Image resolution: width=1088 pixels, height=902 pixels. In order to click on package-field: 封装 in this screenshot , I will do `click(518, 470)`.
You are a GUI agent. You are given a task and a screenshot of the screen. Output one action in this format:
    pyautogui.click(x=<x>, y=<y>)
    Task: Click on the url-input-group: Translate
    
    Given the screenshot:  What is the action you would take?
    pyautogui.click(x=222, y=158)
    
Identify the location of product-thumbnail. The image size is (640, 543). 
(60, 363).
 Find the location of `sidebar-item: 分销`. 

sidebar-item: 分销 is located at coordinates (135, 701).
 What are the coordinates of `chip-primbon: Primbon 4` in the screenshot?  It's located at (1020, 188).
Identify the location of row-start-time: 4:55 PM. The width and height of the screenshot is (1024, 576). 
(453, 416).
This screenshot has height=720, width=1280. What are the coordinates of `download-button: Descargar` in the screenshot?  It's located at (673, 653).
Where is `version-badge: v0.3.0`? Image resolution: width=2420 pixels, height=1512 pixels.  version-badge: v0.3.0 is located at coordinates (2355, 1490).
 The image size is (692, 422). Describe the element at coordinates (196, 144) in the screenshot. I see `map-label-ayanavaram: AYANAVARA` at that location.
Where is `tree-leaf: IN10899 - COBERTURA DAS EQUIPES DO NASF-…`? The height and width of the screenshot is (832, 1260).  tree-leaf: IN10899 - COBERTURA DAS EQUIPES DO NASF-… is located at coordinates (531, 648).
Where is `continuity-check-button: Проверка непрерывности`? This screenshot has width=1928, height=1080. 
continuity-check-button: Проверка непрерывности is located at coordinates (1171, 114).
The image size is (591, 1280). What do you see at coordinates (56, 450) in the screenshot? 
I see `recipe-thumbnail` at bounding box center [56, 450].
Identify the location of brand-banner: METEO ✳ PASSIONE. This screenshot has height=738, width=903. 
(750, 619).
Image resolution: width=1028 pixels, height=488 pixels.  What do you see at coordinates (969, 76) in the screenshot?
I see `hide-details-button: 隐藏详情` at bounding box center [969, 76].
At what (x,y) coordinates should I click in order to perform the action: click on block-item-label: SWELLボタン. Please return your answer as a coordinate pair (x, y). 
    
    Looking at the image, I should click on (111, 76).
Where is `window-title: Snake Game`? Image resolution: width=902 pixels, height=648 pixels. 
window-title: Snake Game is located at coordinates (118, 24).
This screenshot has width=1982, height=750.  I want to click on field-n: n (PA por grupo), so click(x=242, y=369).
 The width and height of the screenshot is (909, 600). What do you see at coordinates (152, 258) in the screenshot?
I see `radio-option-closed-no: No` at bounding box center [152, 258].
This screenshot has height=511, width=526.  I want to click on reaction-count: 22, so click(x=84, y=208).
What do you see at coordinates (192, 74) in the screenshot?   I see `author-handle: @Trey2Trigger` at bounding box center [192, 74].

^^^^

* _DESCRIPTION OF THE TASK_:
Reproduce the stretch of the listing from the line containing "at (1020, 188)." through the line containing "center [969, 76].", including both of those lines.

* _RESPONSE FOR THIS EXERCISE_:
 What are the coordinates of `chip-primbon: Primbon 4` in the screenshot?  It's located at (1020, 188).
Identify the location of row-start-time: 4:55 PM. The width and height of the screenshot is (1024, 576). 
(453, 416).
This screenshot has height=720, width=1280. What are the coordinates of `download-button: Descargar` in the screenshot?  It's located at (673, 653).
Where is `version-badge: v0.3.0`? Image resolution: width=2420 pixels, height=1512 pixels.  version-badge: v0.3.0 is located at coordinates (2355, 1490).
 The image size is (692, 422). Describe the element at coordinates (196, 144) in the screenshot. I see `map-label-ayanavaram: AYANAVARA` at that location.
Where is `tree-leaf: IN10899 - COBERTURA DAS EQUIPES DO NASF-…`? The height and width of the screenshot is (832, 1260).  tree-leaf: IN10899 - COBERTURA DAS EQUIPES DO NASF-… is located at coordinates (531, 648).
Where is `continuity-check-button: Проверка непрерывности`? This screenshot has width=1928, height=1080. 
continuity-check-button: Проверка непрерывности is located at coordinates (1171, 114).
The image size is (591, 1280). What do you see at coordinates (56, 450) in the screenshot? 
I see `recipe-thumbnail` at bounding box center [56, 450].
Identify the location of brand-banner: METEO ✳ PASSIONE. This screenshot has height=738, width=903. 
(750, 619).
Image resolution: width=1028 pixels, height=488 pixels.  What do you see at coordinates (969, 76) in the screenshot?
I see `hide-details-button: 隐藏详情` at bounding box center [969, 76].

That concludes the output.